項目を見ると、「待人直に來らず」「失物出でず」「旅行よろしからず」「争ひ事は先に利をとらる」と、目先はほぼ思うようにいかない内容が並びます。一方で「悦事有るべし」という良い兆しも残されており、全否定ではなく「今は耐える時」という末凶らしいバランスになっています。「病氣養生第一に心掛くべし」は、健康管理を最優先にという実用的な戒めです。
神社とご祭神について
松尾大社は、京都市西京区に鎮座する京都最古の神社のひとつです。
社殿が建てられるはるか以前、この一帯に暮らしていた人々が、松尾山の山霊を山頂近くの磐座に祀り、生活の守護神として崇めたのが始まりと伝えられています。
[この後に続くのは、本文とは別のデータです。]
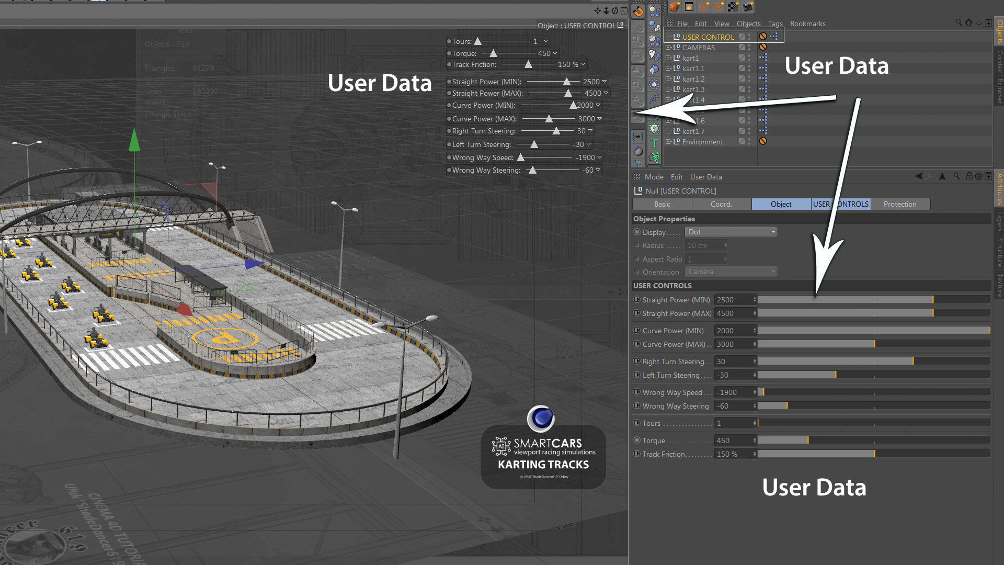Open the Tags menu in Object Manager
Viewport: 1004px width, 565px height.
point(775,24)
5世紀頃には秦氏の一族がこの地に移り住み、松尾山の神を一族の総氏神として仰ぎながら、保津峡の開削や桂川の治水、農地の開拓を進めました。
酒造りも秦一族の得意とするところであり、これが室町時代末期以降、松尾大社が「日本第一酒造神」と仰がれるようになった由来です。
ご祭神
大山咋神(おおやまぐいのかみ)
市杵島姫命(いちきしまひめのみこと)
大山咋神は、古事記において山の頂に鎮座し、山およびその麓一帯を治める神として記される神様。近江国の日吉大社に祀られる神と並び称される存在として知られます。
市杵島姫命は、福岡県の宗像大社に祀られる三女神の一柱。古くから海上守護の神徳を仰がれてきました。秦氏が朝鮮半島との交易を行っていたことから、航海の安全を祈願して勧請されたと伝えられています。
開拓・治水・土木・建築・商業・文化・寿命・交通・安産、そして酒造と、この二柱の神徳は暮らしのあらゆる場面に及んでいます。